### Ausgewählter Textauszug
-------

Norm der Dogmen- und Bekenntnisbildung sein kann. Er
stellt nur fest, daß die Person des Geistes Christus und seine
Kirche miteinander verbinde, aber auch die Zeitalter von
Christus und der Kirche trenne.

Damit tritt der Geist überaus deutlich in den Vordergrund.
Er ist die „Kategorie der Gegenwart", ein gern aufgenommener
Satz von H. D. Wendland (147). Er füllt den Zeitraum
zwischen dem heutigen Augenblick und der eschatologischen
Zukunft (148). Wir leben jetzt mitten „in der Aktion des
Geistes", der der Geist des verherrlichten Christus ist (105).
Jede Tätigkeit des christlichen Lebens ist eigene und bestimmte
Tat des göttlichen Geistes (204). Ja, es heißt dann:
„Gott ist Aktivität, und jede Aktivität ist von Gott", — unter
Berufung auf Maurice Goguel (32, 43); nach Meinung des
Rez. eine falsche und gefährliche Wendung.

-------

### Bereitgestellte Daten
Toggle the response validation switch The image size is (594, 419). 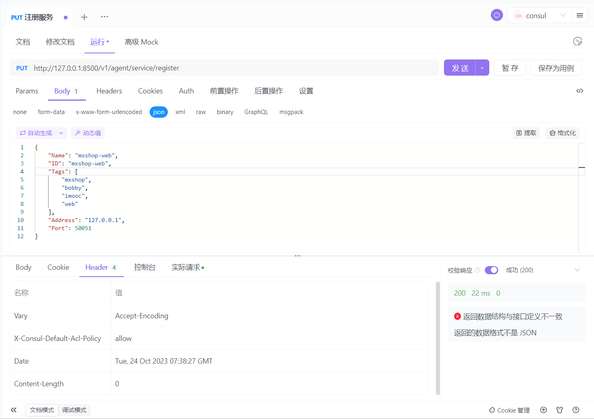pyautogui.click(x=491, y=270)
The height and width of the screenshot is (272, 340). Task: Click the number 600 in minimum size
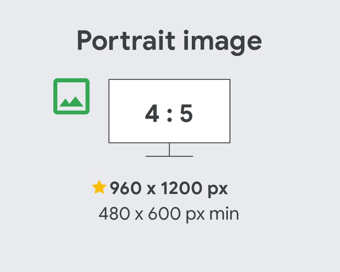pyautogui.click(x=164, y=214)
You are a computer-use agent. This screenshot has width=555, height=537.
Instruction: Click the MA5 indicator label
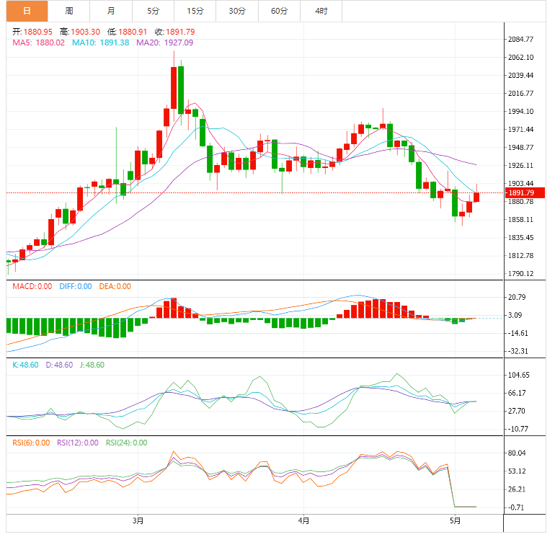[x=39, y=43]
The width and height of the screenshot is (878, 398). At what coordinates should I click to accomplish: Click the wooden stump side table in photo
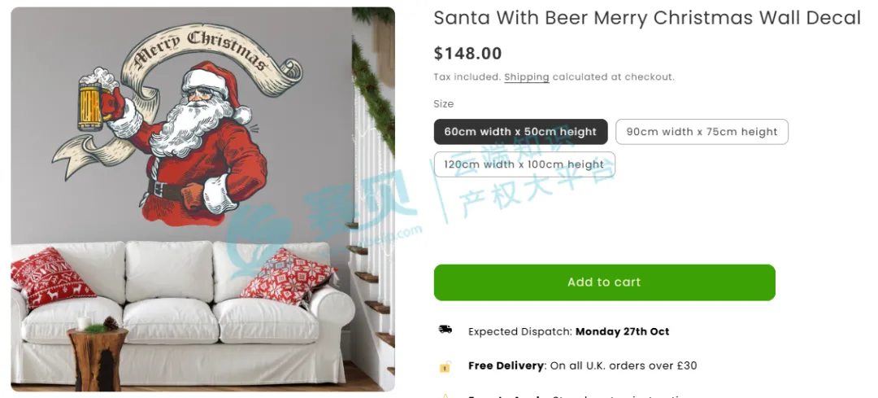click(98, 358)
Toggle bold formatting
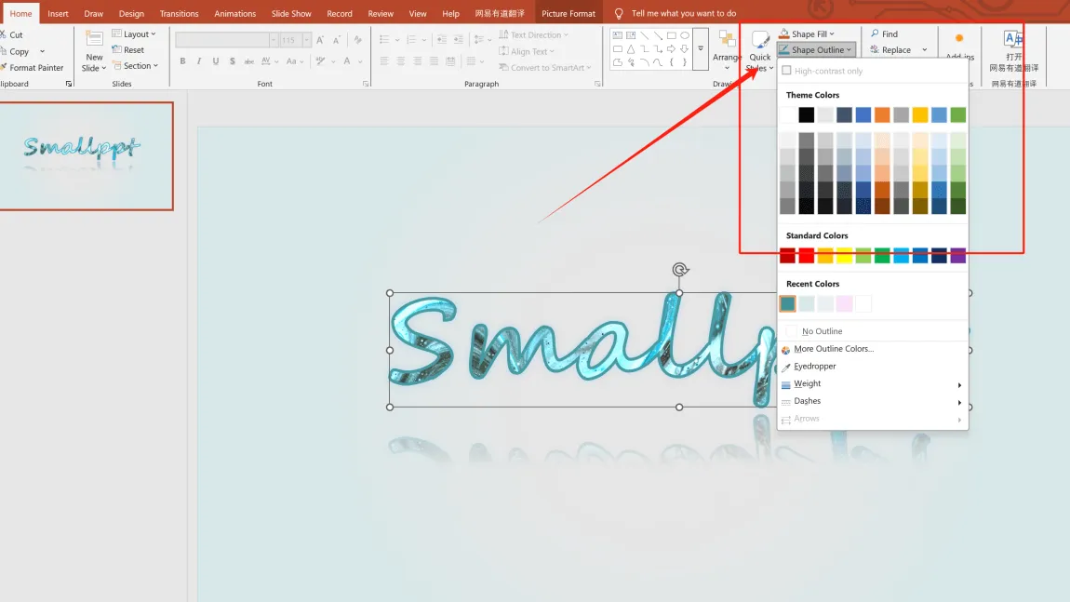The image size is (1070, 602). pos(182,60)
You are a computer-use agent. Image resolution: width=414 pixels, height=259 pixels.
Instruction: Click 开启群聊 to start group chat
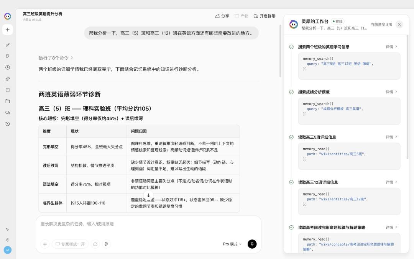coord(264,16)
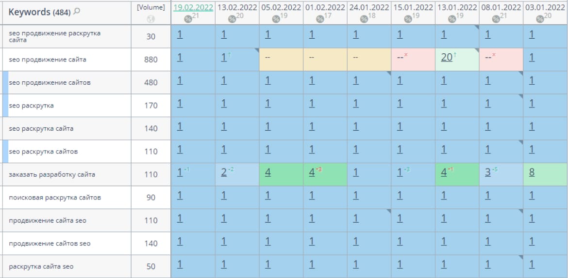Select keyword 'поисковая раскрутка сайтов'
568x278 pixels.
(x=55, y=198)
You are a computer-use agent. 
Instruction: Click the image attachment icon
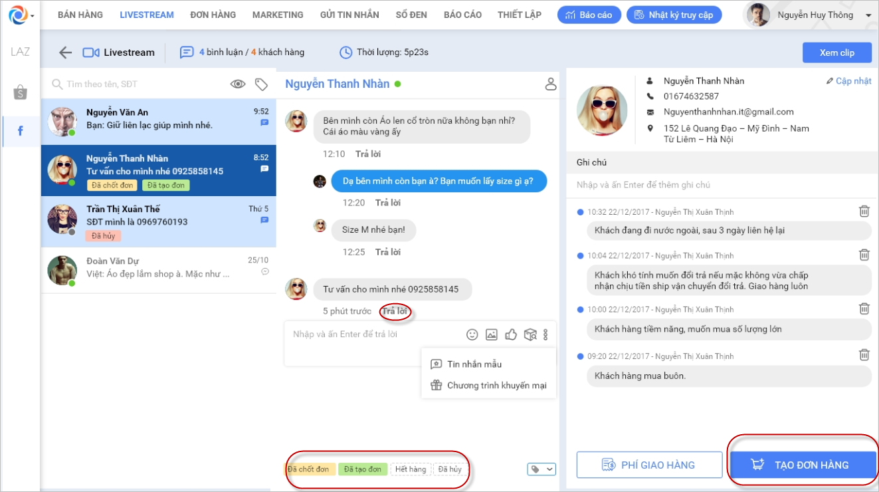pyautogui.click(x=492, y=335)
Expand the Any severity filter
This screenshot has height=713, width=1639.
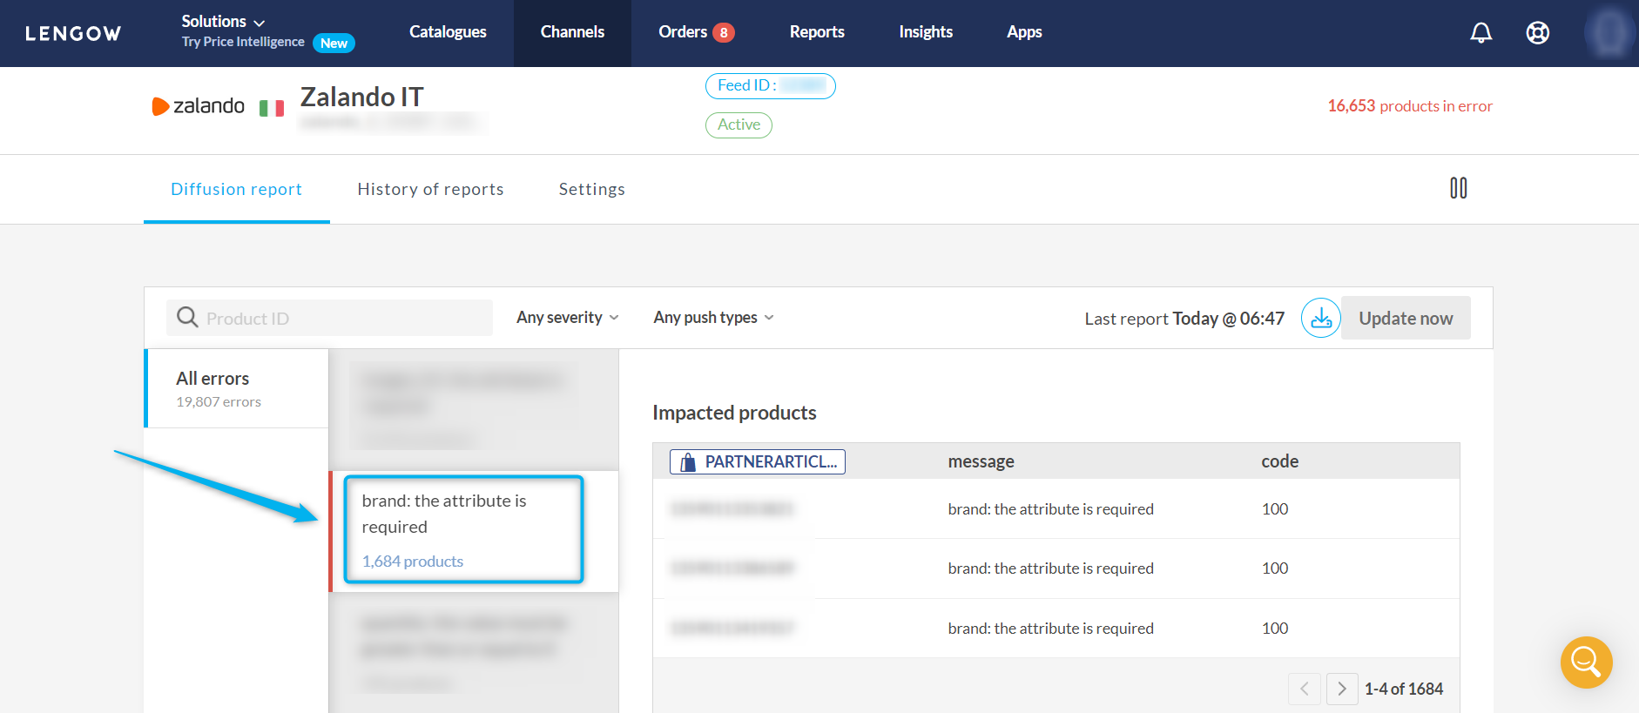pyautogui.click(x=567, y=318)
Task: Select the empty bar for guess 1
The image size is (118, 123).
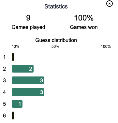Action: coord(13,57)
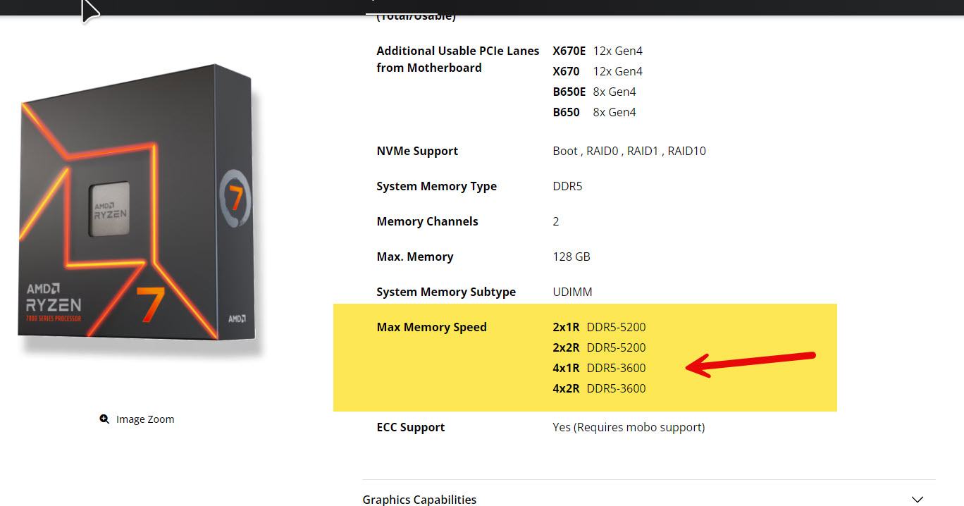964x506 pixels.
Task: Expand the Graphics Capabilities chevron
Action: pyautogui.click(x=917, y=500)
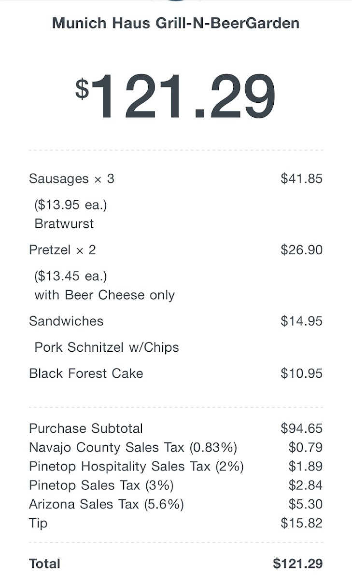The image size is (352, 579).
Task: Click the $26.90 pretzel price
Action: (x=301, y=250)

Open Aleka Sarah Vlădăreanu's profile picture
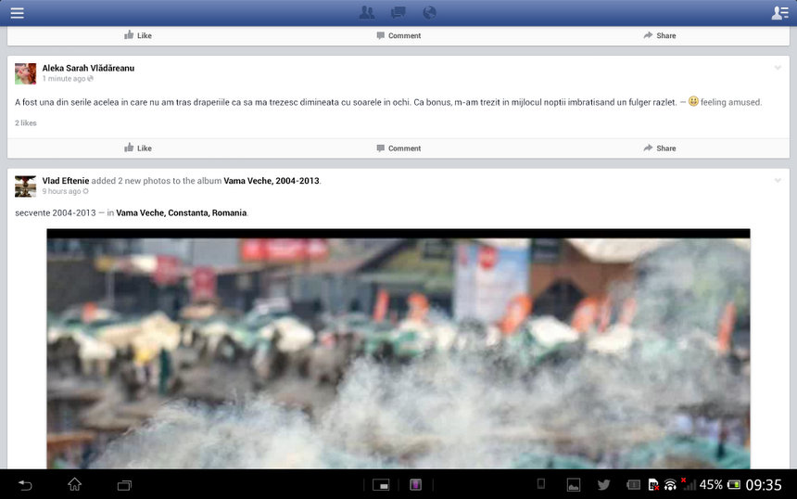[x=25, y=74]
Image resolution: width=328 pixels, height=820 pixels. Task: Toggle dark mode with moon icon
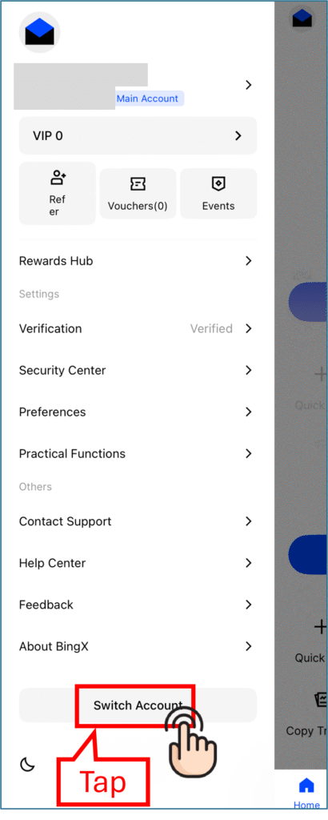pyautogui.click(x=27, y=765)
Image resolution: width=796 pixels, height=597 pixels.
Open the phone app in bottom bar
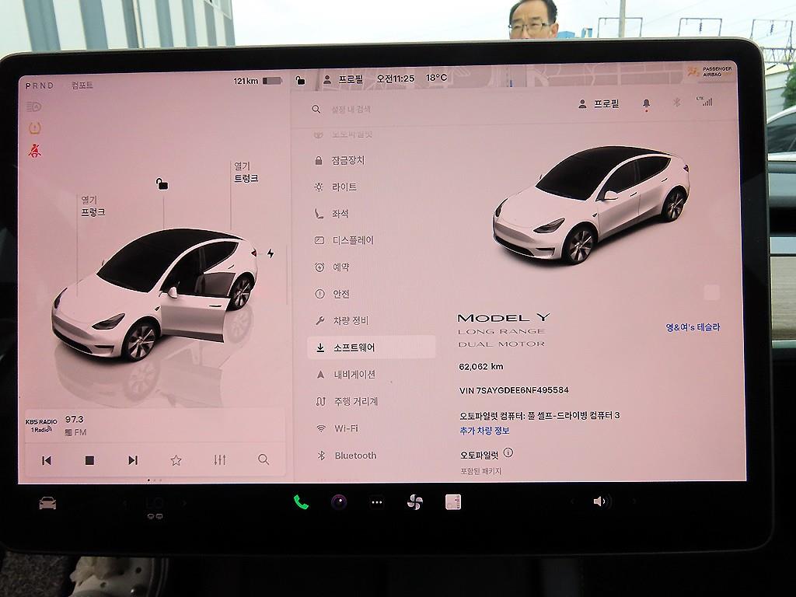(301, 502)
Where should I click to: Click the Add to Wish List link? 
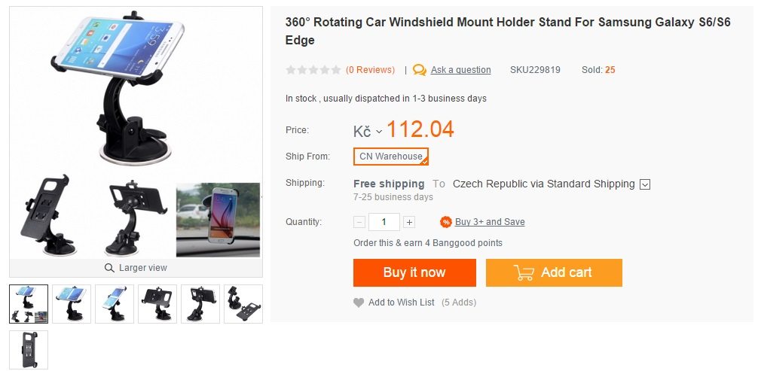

-------

### Aufgabe 1
Entscheiden Sie für jede Aussage mit Ja oder Nein, ob sie mit dem Textauszug übereinstimmt, und zitieren Sie jeweils die entscheidenden Worte wörtlich.
(a) Der Satz von der „Kategorie der Gegenwart“ stammt von Maurice Goguel.
(b) Der Geist füllt den Zeitraum zwischen dem heutigen Augenblick und der eschatologischen Zukunft.
(c) Der Rezensent hält die Wendung „Gott ist Aktivität, und jede Aktivität ist von Gott“ für zutreffend.
### Aufgabe 2
Beantworten Sie anhand des Textauszugs die folgenden Fragen.
(a) Wessen Geist ist der Geist, in dessen Aktion wir jetzt leben?
(b) Was ist jede Tätigkeit des christlichen Lebens?
(c) Auf wen beruft sich die Aussage „Gott ist Aktivität, und jede Aktivität ist von Gott“?
### Aufgabe 3
Schreiben Sie aus dem Textauszug alles von „Er ist die „Kategorie“ bis hinunter zu „Christus ist (105).“ wortgetreu ab.
Stützen Sie sich allein auf den Textauszug.

### Schriftliche Lösung 1
(a) Nein: „ein gern aufgenommener Satz von H. D. Wendland“
(b) Ja: „Er füllt den Zeitraum zwischen dem heutigen Augenblick und der eschatologischen Zukunft“
(c) Nein: „nach Meinung des Rez. eine falsche und gefährliche Wendung“

### Schriftliche Lösung 2
(a) Es ist der Geist des verherrlichten Christus.
(b) Sie ist eigene und bestimmte Tat des göttlichen Geistes.
(c) Sie beruft sich auf Maurice Goguel.

### Schriftliche Lösung 3
Er ist die „Kategorie der Gegenwart", ein gern aufgenommener
Satz von H. D. Wendland (147). Er füllt den Zeitraum
zwischen dem heutigen Augenblick und der eschatologischen
Zukunft (148). Wir leben jetzt mitten „in der Aktion des
Geistes", der der Geist des verherrlichten Christus ist (105).